The infamous Blues jerseys with the trumpets and the Cool Cat and so forth were notably shot down by Mike Keenan, who even in the mid-90s was wise enough to see what a disgrace they were. No one had a similar thought here? Not one person with enough power and smarts to pull someone aside and say, "I think Gilbert Perreault died specifically so he could spin in his grave over this jersey."
I mean, good lord.
4. Something Kent mentioned
One thing that caught my eye this week, buried way down deep in Kent's Random Thoughts column, was the idea that both Bob Hartley and Jay Feaster might be on the outs with the Flames before the rebuild is over.
I don't see how there's any "might" about it, quite frankly. Hartley always struck me as a Feaster hire first and foremost, moreso than his ever having been the right man for the job or anything so silly as that. So the two likely go hand-in-hand out the door the second this team looks even remotely capable of winning again. It happened in Edmonton (for good reason) and it will happen in Calgary as well. For equally good reason.
(Written prior to the official Burke hiring, which probably makes this even more likely)
5. The Kadri-and-the-Media situation
The past few weeks have gotten a little tense in Toronto with Nazem Kadri and Cody Franson both going unsigned and training camp something like a week away at this point.
This has led to a lot of speculation about who's asking for what and why, but most of the focus has been on Kadri given his production last season and status as one of the best Maple Leafs prospects in years. The problem with that, it seems, is that Toronto seems to be running something of a smear campaign against him, putting out there that he is making outrageous contract demands following one lockout-shortened, 48-game season in which he was admittedly superb. "Kadri wants a John Tavares-type contract," has been a standard refrain from the media in the last week or so.
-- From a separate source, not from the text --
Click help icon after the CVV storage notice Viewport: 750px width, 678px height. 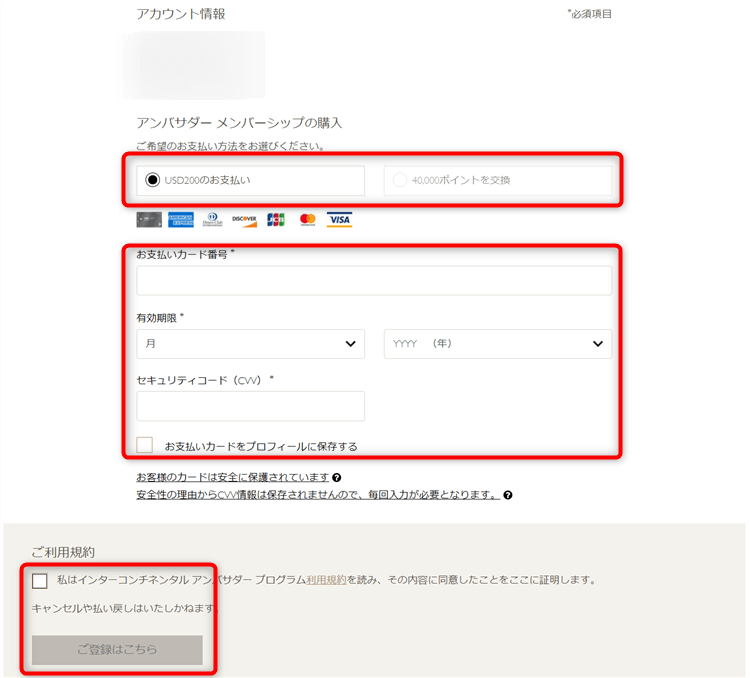[508, 494]
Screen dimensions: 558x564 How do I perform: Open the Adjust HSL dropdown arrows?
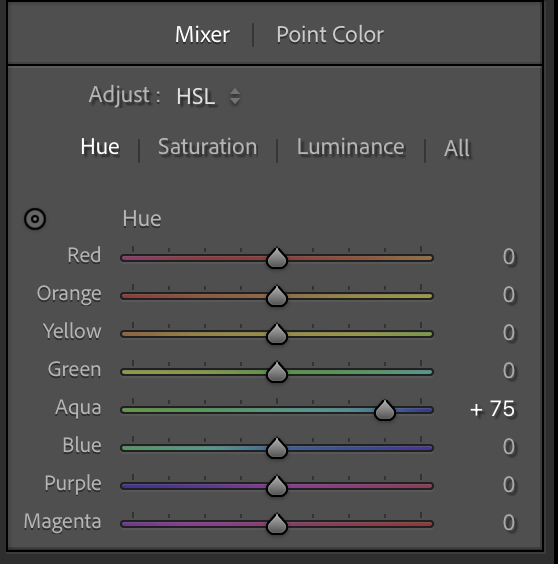coord(235,96)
It was again echoed by no less than Bob McKenzie this week, who, unlike his TSN cohort and Dave Nonis' second cousin Darren Dreger, isn't just some stooge who will say nearly anything to curry favor (remember when he said Ian White should apologize for calling Gary Bettman an idiot?). McKenzie reporting something that concretely means someone very high up gave him that info, and that he has little reason to disbelieve it.
However, Kadri refuted that report on Twitter, to McKenzie, calling him Bobo. This is the second time he's said that the things being reported about his contract demands were off-base.
What's interesting to me about all this is not that he's doing it on Twitter, but rather that he's doing it at all. I wonder if it will in any way start a trend about the ways in which players deal with reports about their ongoing negotiations. While Kadri, and players like him, haven't often had the summer platforms teams might have, that's certainly changing nowadays and where, before, guys could get run out of town, or have their fans turned against them without perceived outlandish demands, Kadri's handling is interesting. While it would be nice to see him say, "Here's what we're really asking for," that's not going to happen because it's considered negotiating in public and people generally don't like that.
Could Kadri be lying? Sure, but I doubt he'd do it this emphatically. He has no real reason to lie in this situation other than to save face, but if he wanted to do it that badly he'd just take an offer he felt (probably rightly, given Toronto's cap situation) was beneath him.
I'm always interested to see how the sausage is made, so to speak, in these types of negotiations, so any kind of peek inside is fascinating. Yes, even when it's as childish as this stuff has become.